=== Work order ===
Search the listing below for the word "language" and copy each line where it appears.
■ ■ ■ ■
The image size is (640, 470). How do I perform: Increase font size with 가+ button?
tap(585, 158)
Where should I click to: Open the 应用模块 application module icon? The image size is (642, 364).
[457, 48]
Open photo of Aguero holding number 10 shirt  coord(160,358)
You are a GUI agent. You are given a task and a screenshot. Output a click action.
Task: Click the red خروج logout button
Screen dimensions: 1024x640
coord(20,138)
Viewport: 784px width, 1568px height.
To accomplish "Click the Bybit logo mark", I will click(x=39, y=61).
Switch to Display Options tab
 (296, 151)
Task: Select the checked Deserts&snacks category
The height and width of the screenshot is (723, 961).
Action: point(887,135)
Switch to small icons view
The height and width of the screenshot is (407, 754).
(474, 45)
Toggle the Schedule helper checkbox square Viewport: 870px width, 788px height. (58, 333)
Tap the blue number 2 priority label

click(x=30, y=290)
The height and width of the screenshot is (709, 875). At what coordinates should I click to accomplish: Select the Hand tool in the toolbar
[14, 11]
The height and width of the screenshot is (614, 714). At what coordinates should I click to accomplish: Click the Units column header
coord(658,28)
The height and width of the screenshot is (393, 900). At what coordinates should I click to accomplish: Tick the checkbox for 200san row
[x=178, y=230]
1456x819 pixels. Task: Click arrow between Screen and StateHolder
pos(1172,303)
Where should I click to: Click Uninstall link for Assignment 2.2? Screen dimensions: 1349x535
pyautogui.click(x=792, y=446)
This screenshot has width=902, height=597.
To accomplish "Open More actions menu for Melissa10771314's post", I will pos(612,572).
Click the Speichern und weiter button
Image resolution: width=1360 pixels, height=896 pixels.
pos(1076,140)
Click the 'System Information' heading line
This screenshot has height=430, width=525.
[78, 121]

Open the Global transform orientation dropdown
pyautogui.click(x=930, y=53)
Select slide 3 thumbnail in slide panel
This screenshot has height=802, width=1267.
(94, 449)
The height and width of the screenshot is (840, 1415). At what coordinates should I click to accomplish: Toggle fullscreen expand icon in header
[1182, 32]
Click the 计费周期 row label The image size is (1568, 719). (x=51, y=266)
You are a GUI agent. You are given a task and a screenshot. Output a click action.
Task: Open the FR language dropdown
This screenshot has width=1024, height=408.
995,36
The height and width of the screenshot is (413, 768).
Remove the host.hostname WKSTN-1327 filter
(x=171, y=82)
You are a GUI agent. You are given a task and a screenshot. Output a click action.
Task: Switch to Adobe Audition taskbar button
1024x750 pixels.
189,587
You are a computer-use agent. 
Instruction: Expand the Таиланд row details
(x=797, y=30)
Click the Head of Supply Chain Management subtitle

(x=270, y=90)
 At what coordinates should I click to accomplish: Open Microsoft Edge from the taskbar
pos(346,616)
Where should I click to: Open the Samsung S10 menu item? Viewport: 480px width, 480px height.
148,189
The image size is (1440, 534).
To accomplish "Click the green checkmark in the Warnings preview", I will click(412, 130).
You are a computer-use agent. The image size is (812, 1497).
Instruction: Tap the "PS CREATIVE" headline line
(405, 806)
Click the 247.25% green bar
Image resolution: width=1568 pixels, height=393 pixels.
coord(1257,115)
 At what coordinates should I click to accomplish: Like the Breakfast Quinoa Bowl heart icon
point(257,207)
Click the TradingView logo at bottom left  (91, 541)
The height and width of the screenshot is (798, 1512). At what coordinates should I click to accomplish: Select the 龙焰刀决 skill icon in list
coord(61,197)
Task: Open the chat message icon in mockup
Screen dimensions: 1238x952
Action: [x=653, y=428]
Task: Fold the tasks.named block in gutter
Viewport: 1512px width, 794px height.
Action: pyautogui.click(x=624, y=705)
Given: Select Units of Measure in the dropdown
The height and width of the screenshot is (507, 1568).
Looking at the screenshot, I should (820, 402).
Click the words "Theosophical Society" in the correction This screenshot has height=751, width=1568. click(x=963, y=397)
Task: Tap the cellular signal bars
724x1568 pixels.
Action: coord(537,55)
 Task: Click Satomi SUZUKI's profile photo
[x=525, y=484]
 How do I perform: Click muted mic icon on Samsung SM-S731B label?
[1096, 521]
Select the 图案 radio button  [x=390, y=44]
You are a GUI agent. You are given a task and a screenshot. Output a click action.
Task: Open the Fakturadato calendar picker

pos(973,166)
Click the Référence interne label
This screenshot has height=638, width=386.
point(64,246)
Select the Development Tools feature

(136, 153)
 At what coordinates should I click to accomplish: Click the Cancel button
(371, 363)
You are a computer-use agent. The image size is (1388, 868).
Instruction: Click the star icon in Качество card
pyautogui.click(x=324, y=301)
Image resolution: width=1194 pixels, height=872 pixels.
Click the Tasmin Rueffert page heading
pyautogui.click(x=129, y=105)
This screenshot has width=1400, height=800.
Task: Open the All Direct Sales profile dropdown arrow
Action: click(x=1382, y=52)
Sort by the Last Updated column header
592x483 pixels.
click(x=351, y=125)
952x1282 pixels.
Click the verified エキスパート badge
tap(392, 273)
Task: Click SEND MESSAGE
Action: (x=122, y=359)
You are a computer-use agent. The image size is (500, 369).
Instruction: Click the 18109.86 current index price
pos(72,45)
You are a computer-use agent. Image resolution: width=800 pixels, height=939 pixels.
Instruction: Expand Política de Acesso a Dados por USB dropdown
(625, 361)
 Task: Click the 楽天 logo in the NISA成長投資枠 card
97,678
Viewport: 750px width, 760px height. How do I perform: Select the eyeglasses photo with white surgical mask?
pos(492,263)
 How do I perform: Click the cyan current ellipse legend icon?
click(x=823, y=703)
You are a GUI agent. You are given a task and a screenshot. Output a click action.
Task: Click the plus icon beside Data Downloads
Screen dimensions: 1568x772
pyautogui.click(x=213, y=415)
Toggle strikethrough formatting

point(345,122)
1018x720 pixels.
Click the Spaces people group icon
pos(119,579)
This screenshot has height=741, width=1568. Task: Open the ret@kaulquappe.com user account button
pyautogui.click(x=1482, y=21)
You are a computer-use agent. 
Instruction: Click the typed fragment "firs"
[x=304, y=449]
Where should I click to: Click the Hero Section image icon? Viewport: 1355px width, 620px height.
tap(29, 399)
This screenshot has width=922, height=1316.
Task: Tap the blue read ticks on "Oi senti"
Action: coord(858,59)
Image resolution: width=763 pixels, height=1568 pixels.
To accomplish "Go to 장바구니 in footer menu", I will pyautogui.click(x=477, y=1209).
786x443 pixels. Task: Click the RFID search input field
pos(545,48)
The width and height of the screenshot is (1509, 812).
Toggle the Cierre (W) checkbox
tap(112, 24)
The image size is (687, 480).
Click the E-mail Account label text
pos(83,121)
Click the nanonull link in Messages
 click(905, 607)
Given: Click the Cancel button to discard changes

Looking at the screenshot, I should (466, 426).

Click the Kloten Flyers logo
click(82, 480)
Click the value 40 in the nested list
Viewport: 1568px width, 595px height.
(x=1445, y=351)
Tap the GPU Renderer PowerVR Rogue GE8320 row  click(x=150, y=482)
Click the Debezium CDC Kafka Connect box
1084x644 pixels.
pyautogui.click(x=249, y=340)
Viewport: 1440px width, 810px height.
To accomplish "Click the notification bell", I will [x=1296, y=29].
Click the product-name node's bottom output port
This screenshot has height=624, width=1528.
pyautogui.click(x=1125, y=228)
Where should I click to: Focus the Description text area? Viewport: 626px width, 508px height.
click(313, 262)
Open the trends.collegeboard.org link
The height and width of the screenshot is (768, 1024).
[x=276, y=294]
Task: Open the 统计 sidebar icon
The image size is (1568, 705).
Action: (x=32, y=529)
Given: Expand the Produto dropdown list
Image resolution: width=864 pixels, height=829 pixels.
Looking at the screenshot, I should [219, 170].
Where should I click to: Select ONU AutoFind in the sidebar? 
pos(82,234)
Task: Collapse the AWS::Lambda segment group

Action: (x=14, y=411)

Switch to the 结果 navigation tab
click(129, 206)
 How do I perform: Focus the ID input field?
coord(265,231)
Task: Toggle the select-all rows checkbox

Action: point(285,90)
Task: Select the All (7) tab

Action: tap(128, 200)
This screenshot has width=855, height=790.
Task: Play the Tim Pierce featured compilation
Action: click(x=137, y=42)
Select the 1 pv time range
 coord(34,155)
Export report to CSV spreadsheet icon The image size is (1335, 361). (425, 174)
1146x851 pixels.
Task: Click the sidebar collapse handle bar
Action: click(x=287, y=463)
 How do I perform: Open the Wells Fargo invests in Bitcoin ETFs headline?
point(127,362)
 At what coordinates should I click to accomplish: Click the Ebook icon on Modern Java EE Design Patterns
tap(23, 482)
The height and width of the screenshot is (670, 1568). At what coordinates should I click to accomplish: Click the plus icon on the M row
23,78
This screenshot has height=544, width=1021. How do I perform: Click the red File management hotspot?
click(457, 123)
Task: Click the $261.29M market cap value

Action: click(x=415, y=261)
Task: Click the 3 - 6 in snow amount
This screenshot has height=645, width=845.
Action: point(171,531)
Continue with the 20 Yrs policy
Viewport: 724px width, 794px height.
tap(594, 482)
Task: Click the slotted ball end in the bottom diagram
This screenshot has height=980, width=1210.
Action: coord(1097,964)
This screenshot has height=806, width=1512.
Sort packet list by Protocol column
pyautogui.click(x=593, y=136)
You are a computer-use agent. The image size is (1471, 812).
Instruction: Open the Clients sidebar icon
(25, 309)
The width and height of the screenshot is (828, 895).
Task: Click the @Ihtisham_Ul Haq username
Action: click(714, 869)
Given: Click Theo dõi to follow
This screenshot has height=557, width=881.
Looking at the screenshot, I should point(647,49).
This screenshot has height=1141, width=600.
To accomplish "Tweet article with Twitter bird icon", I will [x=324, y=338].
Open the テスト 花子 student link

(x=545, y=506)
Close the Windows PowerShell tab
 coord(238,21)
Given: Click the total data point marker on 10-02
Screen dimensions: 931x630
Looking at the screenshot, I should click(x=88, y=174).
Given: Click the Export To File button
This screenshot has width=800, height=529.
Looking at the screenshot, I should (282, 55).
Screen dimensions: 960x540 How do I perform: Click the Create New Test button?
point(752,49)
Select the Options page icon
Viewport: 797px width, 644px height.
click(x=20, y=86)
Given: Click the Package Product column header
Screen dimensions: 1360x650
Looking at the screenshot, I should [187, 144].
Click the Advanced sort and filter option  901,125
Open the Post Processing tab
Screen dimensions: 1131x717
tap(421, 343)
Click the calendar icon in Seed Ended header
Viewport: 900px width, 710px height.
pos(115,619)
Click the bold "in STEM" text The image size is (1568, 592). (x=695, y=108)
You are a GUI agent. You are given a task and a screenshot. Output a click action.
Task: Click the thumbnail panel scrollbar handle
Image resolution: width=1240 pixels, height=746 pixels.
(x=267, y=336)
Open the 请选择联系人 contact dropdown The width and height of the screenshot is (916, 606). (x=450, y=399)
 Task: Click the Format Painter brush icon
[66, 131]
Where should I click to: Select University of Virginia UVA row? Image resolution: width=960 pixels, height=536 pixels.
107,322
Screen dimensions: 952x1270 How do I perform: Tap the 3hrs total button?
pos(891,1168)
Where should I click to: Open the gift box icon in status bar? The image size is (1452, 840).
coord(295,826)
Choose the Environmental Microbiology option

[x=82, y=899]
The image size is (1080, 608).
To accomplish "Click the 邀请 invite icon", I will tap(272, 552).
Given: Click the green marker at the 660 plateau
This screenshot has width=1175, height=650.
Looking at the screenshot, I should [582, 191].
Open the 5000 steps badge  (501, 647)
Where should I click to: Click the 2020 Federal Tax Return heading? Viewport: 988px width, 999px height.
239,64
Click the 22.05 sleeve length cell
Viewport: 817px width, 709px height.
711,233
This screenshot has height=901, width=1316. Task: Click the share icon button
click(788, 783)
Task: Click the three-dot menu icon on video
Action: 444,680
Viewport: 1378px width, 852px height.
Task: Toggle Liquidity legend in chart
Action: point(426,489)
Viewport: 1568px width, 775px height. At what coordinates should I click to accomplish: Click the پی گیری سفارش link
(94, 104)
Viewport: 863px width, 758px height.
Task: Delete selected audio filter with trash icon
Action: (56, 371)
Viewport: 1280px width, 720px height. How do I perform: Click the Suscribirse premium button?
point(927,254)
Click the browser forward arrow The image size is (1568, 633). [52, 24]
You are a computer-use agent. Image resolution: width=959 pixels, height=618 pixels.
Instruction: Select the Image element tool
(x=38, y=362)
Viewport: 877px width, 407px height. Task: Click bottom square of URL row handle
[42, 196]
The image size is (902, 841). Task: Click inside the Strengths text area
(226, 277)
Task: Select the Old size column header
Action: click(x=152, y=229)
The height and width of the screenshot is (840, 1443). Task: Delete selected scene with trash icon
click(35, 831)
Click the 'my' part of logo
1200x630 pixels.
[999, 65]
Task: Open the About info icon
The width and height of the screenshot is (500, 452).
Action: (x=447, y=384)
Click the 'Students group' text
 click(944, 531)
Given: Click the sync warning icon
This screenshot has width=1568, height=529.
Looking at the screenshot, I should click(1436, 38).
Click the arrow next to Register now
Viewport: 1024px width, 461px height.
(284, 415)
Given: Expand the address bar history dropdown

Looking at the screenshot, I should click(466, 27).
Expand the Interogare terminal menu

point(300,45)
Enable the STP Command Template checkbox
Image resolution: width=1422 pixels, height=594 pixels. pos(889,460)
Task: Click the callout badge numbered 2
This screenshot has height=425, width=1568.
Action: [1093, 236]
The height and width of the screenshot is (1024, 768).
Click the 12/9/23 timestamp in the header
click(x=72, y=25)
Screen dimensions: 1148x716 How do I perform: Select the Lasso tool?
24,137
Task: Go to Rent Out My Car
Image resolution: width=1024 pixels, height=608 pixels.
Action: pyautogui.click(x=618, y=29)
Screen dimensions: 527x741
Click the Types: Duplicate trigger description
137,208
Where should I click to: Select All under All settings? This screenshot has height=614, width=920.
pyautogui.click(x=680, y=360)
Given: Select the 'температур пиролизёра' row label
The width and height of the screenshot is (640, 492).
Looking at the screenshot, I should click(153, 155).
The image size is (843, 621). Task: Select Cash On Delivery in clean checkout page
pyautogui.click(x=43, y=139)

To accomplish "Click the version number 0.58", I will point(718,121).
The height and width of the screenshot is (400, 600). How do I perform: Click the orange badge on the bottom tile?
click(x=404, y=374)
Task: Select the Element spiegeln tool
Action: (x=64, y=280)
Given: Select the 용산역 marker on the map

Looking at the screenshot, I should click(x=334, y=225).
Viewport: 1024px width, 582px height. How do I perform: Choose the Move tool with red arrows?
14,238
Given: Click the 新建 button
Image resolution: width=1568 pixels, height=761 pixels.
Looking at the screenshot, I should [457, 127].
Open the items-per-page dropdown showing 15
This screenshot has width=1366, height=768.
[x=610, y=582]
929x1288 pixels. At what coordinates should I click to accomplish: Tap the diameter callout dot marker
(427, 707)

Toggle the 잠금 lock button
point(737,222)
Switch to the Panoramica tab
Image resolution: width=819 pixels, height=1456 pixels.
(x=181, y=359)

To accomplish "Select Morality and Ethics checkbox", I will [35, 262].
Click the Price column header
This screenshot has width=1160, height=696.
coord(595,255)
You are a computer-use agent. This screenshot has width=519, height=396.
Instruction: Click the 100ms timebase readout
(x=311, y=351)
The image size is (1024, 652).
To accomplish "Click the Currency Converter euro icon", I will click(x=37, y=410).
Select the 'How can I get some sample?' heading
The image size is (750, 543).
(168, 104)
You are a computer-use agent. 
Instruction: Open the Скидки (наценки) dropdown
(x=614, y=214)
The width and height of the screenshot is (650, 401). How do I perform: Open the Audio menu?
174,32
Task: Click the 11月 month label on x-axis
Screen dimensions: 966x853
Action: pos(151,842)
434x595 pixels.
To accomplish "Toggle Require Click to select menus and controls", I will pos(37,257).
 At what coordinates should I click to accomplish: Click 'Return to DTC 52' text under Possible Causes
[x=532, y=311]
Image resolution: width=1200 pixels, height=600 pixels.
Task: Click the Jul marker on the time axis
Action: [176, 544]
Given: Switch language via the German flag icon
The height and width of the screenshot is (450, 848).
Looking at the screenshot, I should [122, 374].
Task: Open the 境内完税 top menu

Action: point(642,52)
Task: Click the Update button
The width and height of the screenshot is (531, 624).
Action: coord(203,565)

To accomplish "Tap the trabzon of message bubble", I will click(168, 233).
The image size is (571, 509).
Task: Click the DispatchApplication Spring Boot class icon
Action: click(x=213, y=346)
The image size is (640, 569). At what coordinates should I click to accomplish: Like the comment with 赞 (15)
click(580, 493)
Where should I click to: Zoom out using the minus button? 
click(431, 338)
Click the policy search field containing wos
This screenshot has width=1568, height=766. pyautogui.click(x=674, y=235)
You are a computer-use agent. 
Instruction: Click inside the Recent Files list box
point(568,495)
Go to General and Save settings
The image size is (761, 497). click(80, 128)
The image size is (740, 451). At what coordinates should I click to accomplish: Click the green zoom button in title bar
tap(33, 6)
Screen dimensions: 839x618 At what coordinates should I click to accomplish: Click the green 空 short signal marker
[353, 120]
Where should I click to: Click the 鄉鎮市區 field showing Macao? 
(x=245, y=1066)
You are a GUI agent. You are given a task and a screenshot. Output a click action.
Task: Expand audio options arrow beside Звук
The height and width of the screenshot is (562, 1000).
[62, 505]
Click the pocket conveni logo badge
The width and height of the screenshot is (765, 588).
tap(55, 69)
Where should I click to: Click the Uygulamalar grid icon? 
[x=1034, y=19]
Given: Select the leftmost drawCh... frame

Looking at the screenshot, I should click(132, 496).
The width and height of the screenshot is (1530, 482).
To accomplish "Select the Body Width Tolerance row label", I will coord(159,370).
■ ■ ■ ■
=== Expected answer ===
Task: Open the FR language dropdown
Given: Switch language via the German flag icon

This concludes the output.